On the fateful day of February 3, the San Miguel Beermen’s practice facility fell silent. After going for an open, uncontested layup, the six time MVP Junemar Fajardo crumpled to the floor. The tension in the air was palpable, as there was a deafening snap at the moment of impact. He was rushed to the hospital, and diagnostics revealed a fractured right tibia. He underwent surgery the day after, and was deemed out for the whole season.
It’s a known fact that Junemar suffered a stress fracture on his tibia back in 2015. A month’s rest did wonders for the big man, as the pain he was feeling at the time subsided and he was back to playing at a high level. Five years later, Junemar would take an extended vacation after the Governor’s Cup. Yet somehow he would be afflicted with a worse injury on the same leg.
The tibia, more commonly known as the shin bone, is the second-largest bone in the body. It is connected to the femur (thigh bone) via the knee joint and the foot via the ankle joint. The lower leg is completed by the fibula, a much thinner bone.
The tibia can be fractured due to high impact, and this determines how the bone breaks.
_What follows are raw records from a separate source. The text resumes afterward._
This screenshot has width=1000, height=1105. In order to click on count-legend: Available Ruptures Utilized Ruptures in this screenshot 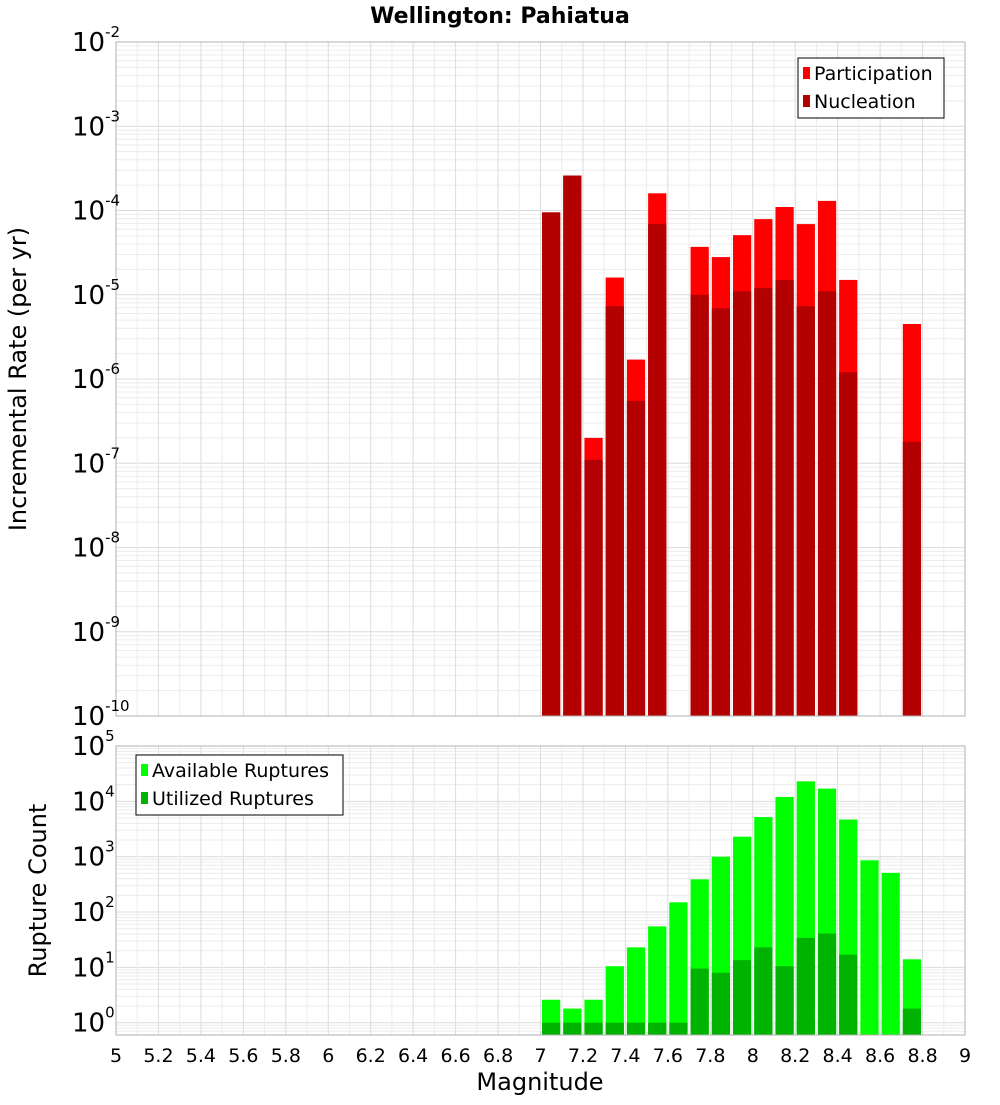, I will do `click(240, 785)`.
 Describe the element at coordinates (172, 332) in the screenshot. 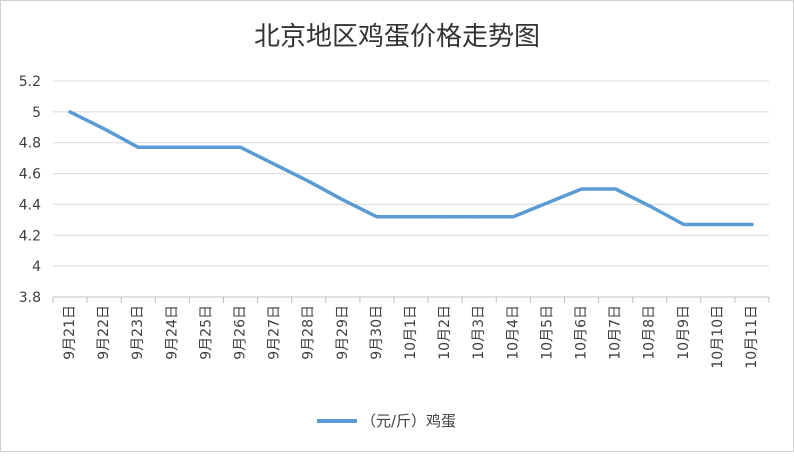

I see `x-tick-label: 9月24日` at that location.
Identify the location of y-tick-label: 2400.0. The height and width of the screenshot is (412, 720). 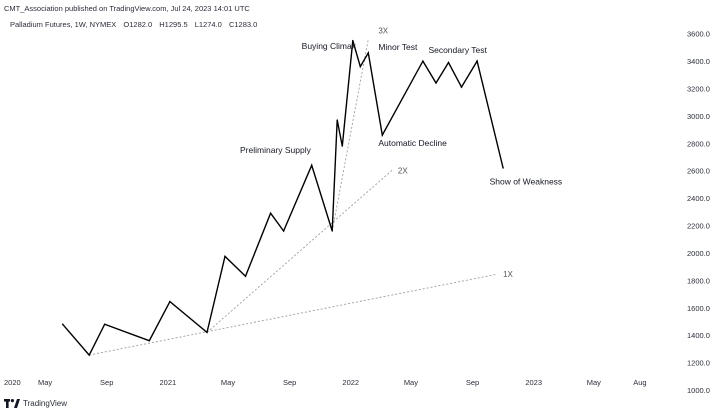
(698, 198).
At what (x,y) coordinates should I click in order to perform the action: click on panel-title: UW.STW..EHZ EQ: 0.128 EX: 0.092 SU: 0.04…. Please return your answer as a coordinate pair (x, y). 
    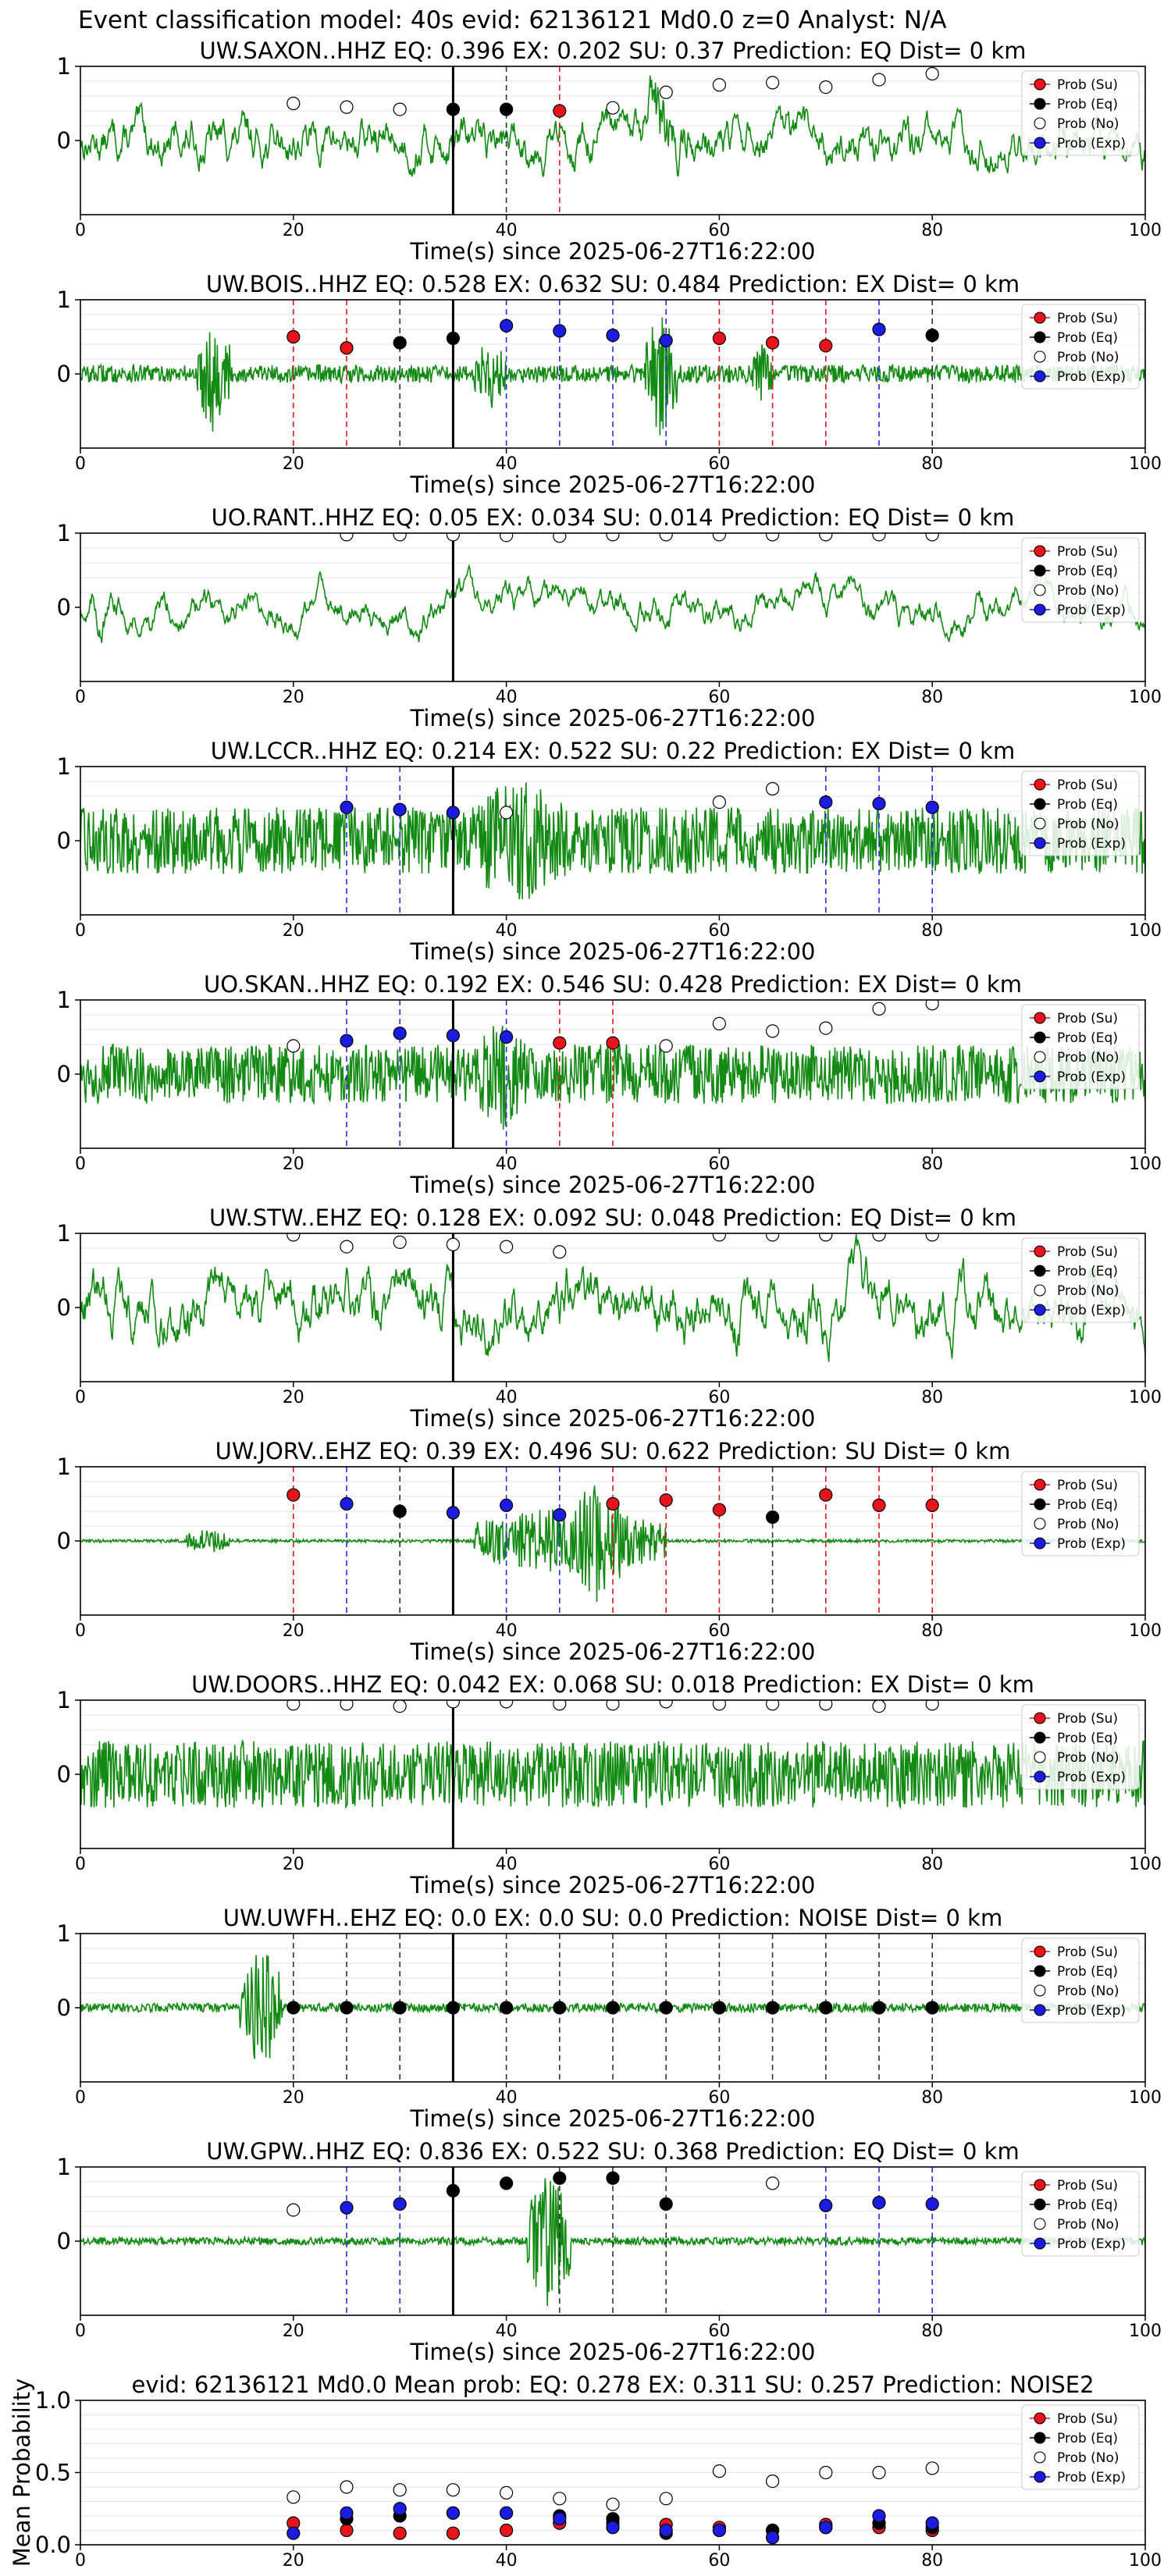
    Looking at the image, I should click on (612, 1218).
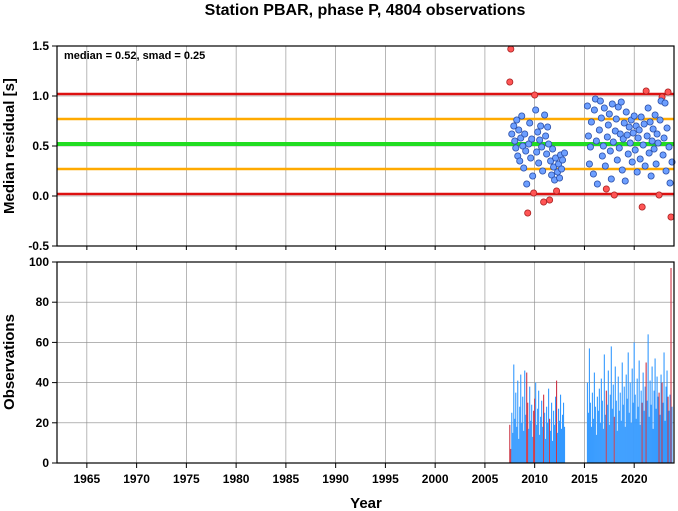 The image size is (678, 511). Describe the element at coordinates (386, 479) in the screenshot. I see `x-tick-label: 1995` at that location.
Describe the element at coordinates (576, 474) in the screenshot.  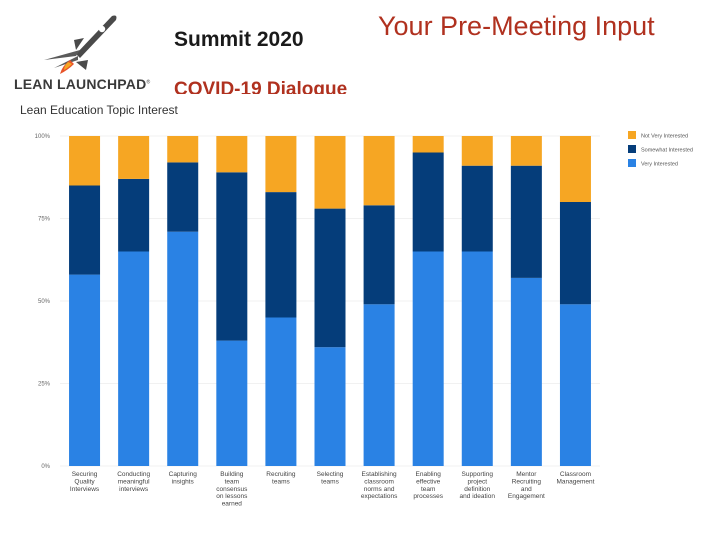
I see `x-tick-label-line: Classroom` at that location.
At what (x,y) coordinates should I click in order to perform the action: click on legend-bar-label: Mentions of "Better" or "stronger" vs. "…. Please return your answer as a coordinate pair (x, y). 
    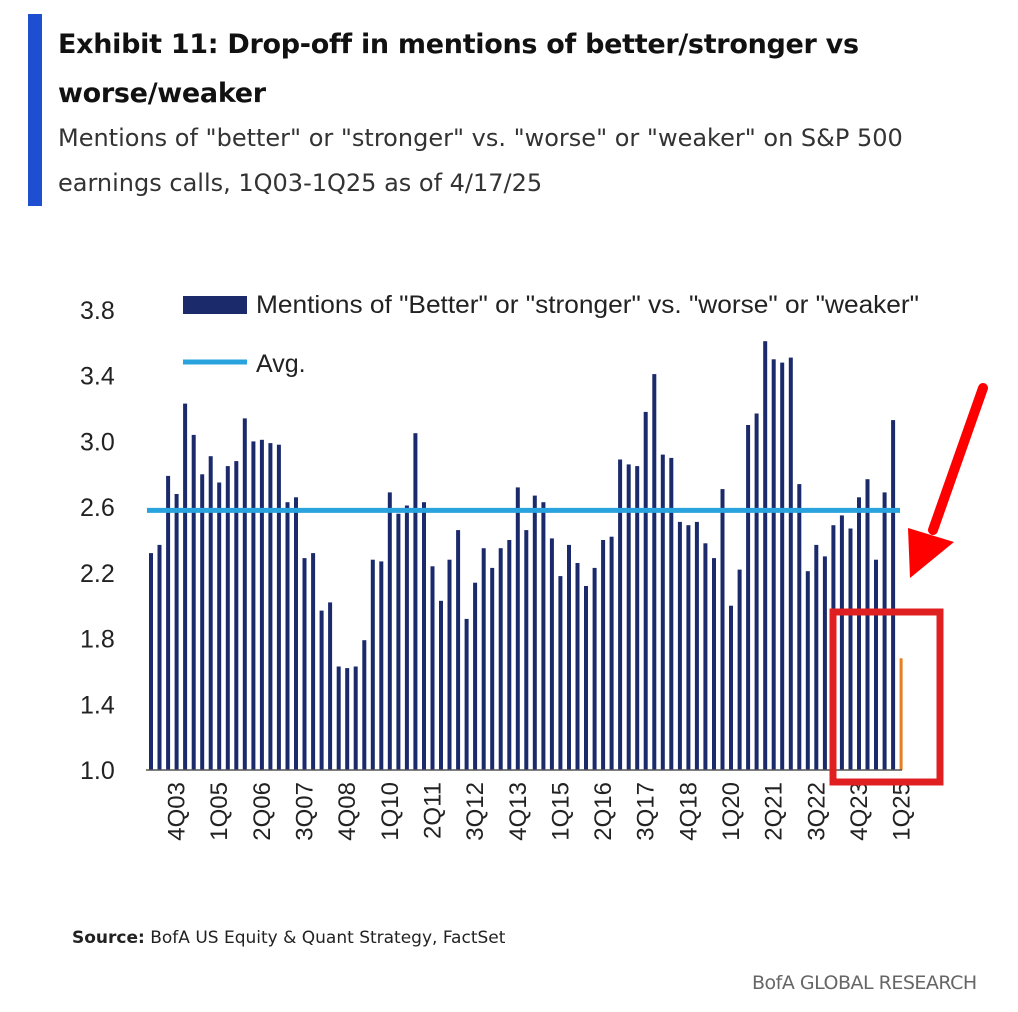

In this case, it is a displaced fracture, meaning the bone was displaced after the injury pulling it out of alignment. The impact was between the downward force of Junemar’s weight, and the upward resistance of the floor.
Simply put, his shin bone couldn’t bear the weight of the rest of Junemar anymore, and so it snapped.
Displaced fractures tend to tear through skin, muscles, blood vessels, and nerves. Repairing as much of the damaged tissue is crucial for the full recovery of his leg.
The injury was repaired through surgery. It can be done by putting a rod through the length of the tibia held together by screws (intramedullary nailing), plates and screws holding the two broken pieces together, or pins and screws holding the bone together with a metal bar outside the skin (internal fixation).
Like a cast, the screws hold the repaired bone in place to ensure it heals correctly. This gives him the best chance of making a complete recovery.
Usually, a fracture like this can take up to six months to heal, and involves a lot of rehabilitation. Putting weight on the affected leg would be painful at first, but can be done gradually over time.
Hopefully, the Kraken will get back on his feet and return to the court stronger than ever.